- **What the task asks**
Extract the passage on growing garlic below and reproduce all of it word for word.

- **Selected extract**
******************************

Another reason to use the layering method is to control weeds. From what I understand, the onion family does not like to compete with weeds at all... nope, not one bit. Weeding for me is easy because with the layering technique, weeds are practically nonexistent. (teeny tiny brag but stopping short before it gets unattractive) Otherwise, plan to weed regularly.
About a month (maybe a bit longer) prior to harvest, hardneck garlic will put out a scape, or flower head. (Softneck is tweaked to not do this so if you planted it then you can skip this step.) The scape will curl, and depending on the variety, you should cut it off at one or two curls. This will help the garlic put all it's energy into the bulb. In fact, it actually helps each clove become more defined instead of the whole thing turning out like one big round onion-looking thingy. Cut off that scape and cook up something yummy!
I stopped watering the garlic plants about two weeks after cutting the scapes. Then I raked the mulch back from the plants to help things continue drying out. The garlic was ready to harvest about two weeks after that. So all in all, it was about a month after cutting the scapes that I began to harvest.
Using a shovel, I dug about four inches away from the heads to make sure I didn't damage them! I shook as much soil off as possible and then using a spray/hose attachment, I washed off the remaining soil.
At this point, the garlic can be used anytime. We took a few out of the pack to use right away. This is my Georgian Crystal garlic and the smell filled our tiny home with love! As far as size goes it did really well and was very consistent, averaging about 3 inches diameter. The Polish Hardneck is even bigger, several got up to 4 1/2 inches! (yowza) We're definitely growing both varieties again...

******************************

- **Stored data**
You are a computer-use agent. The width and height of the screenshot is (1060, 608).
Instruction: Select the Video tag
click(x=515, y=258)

******************************

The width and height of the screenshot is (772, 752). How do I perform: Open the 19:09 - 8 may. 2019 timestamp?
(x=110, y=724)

******************************

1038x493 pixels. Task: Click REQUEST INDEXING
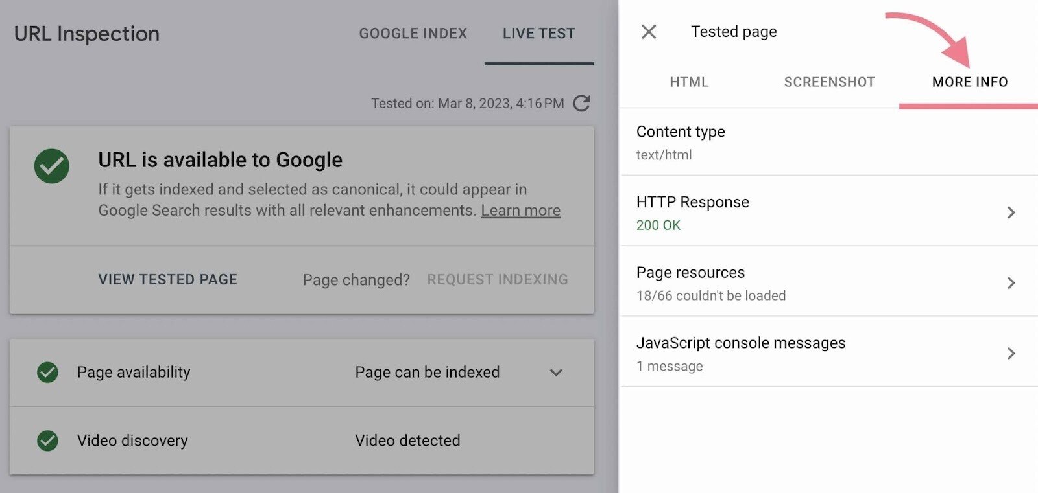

******************************

- **Solved exercise**
Another reason to use the layering method is to control weeds. From what I understand, the onion family does not like to compete with weeds at all... nope, not one bit. Weeding for me is easy because with the layering technique, weeds are practically nonexistent. (teeny tiny brag but stopping short before it gets unattractive) Otherwise, plan to weed regularly.
About a month (maybe a bit longer) prior to harvest, hardneck garlic will put out a scape, or flower head. (Softneck is tweaked to not do this so if you planted it then you can skip this step.) The scape will curl, and depending on the variety, you should cut it off at one or two curls. This will help the garlic put all it's energy into the bulb. In fact, it actually helps each clove become more defined instead of the whole thing turning out like one big round onion-looking thingy. Cut off that scape and cook up something yummy!
I stopped watering the garlic plants about two weeks after cutting the scapes. Then I raked the mulch back from the plants to help things continue drying out. The garlic was ready to harvest about two weeks after that. So all in all, it was about a month after cutting the scapes that I began to harvest.
Using a shovel, I dug about four inches away from the heads to make sure I didn't damage them! I shook as much soil off as possible and then using a spray/hose attachment, I washed off the remaining soil.
At this point, the garlic can be used anytime. We took a few out of the pack to use right away. This is my Georgian Crystal garlic and the smell filled our tiny home with love! As far as size goes it did really well and was very consistent, averaging about 3 inches diameter. The Polish Hardneck is even bigger, several got up to 4 1/2 inches! (yowza) We're definitely growing both varieties again...